“Ano devastador” para os 15 milhões de crianças afectadas por conflitos
UNICEF calcula que existam 230 milhões de crianças a viver em países em guerra. “Nunca, no passado recente, tantas crianças estiveram sujeitas a tamanhas brutalidades”.
Nas regiões mais sensíveis, as crianças são raptadas a caminho da escola, recrutadas e obrigadas a lutar por grupos armados, expostas a condições de saúde precárias, violentadas ou simplesmente mortas. “Nunca, no passado recente, tantas crianças estiveram sujeitas a tamanhas brutalidades”, afirmou o director-executivo da UNICEF, Anthony Lake.
A agência da ONU para o apoio às crianças destaca os conflitos em locais como a República Centro-Africana, a Faixa de Gaza, a Síria e o Sudão do Sul, como os responsáveis pela morte de mais de mil jovens ao longo de todo o ano e que afectam 15 milhões de crianças. “Crianças têm sido assassinadas enquanto estudavam em salas de aula e enquanto dormiam nas suas camas; foram tornadas órfãs, sequestradas, torturadas, recrutadas, violadas e até vendidas como escravas", descreve Lake.

Itens listados num conjunto de dados
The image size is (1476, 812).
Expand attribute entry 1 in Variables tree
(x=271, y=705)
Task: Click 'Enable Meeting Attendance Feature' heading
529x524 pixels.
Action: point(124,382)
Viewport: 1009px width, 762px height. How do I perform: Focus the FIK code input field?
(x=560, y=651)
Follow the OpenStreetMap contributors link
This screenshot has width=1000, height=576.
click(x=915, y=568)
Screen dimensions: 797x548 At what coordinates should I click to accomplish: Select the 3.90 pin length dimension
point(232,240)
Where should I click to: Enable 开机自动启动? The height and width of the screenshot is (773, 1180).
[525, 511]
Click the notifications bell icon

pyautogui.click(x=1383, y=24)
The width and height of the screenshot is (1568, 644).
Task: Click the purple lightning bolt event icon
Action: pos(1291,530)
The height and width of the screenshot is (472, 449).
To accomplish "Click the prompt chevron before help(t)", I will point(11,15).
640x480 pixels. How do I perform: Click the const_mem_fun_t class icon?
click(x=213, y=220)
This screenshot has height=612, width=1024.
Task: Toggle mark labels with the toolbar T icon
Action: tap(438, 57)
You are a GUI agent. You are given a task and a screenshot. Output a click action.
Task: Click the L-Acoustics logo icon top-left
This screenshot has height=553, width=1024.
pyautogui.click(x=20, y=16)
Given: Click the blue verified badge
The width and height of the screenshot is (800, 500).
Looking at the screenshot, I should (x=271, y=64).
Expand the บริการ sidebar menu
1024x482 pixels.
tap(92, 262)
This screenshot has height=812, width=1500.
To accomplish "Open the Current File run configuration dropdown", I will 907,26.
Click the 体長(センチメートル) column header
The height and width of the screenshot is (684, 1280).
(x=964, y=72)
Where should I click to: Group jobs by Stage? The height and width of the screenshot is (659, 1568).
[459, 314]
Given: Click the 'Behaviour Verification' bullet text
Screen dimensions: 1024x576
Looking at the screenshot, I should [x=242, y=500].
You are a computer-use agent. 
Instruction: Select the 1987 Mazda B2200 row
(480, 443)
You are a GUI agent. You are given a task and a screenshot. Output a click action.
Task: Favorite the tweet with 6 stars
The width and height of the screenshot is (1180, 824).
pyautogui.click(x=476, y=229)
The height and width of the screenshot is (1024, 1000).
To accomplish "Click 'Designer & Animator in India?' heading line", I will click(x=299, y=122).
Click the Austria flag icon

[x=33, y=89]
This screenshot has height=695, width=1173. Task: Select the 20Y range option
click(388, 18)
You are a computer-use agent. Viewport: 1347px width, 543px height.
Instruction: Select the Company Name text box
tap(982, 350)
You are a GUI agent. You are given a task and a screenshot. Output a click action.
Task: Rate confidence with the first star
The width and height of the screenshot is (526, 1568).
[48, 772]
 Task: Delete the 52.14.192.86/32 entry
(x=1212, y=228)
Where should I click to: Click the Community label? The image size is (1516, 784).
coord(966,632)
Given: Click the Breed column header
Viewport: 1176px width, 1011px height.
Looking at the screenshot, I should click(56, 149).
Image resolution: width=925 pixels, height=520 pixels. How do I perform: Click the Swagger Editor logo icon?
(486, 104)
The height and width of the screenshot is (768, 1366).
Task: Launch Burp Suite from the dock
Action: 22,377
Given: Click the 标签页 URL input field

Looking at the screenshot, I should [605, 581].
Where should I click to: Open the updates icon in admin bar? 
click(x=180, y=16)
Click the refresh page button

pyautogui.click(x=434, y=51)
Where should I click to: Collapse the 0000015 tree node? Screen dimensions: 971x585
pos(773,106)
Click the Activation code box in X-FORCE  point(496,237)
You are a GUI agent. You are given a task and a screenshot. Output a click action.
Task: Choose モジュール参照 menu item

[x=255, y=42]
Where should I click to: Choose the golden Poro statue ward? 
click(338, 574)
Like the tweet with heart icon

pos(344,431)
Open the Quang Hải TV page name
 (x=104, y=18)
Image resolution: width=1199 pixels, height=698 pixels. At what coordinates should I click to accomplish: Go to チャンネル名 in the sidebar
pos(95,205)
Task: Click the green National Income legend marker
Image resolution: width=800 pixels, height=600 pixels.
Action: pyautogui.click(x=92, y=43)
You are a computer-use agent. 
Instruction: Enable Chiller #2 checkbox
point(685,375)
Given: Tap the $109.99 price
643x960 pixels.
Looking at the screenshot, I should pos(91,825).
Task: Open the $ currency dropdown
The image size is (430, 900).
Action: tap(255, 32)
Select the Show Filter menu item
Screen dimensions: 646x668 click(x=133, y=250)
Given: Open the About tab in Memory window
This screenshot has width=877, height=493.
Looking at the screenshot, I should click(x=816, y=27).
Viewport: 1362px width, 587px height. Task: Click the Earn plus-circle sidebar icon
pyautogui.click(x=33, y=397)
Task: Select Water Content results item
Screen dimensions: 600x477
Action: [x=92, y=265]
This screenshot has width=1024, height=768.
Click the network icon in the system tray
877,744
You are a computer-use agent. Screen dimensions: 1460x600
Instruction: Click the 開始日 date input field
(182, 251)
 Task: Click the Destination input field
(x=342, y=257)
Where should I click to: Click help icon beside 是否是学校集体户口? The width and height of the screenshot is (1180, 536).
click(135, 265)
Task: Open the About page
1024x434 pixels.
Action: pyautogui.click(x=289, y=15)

◆ Problema a resolver: Transcreva na íntegra e sem qualquer alteração o texto sobre as crianças afetadas por conflitos. Este material provém de outra fonte.

◆ Resultado:
“Ano devastador” para os 15 milhões de crianças afectadas por conflitos
UNICEF calcula que existam 230 milhões de crianças a viver em países em guerra. “Nunca, no passado recente, tantas crianças estiveram sujeitas a tamanhas brutalidades”.
Nas regiões mais sensíveis, as crianças são raptadas a caminho da escola, recrutadas e obrigadas a lutar por grupos armados, expostas a condições de saúde precárias, violentadas ou simplesmente mortas. “Nunca, no passado recente, tantas crianças estiveram sujeitas a tamanhas brutalidades”, afirmou o director-executivo da UNICEF, Anthony Lake.
A agência da ONU para o apoio às crianças destaca os conflitos em locais como a República Centro-Africana, a Faixa de Gaza, a Síria e o Sudão do Sul, como os responsáveis pela morte de mais de mil jovens ao longo de todo o ano e que afectam 15 milhões de crianças. “Crianças têm sido assassinadas enquanto estudavam em salas de aula e enquanto dormiam nas suas camas; foram tornadas órfãs, sequestradas, torturadas, recrutadas, violadas e até vendidas como escravas", descreve Lake.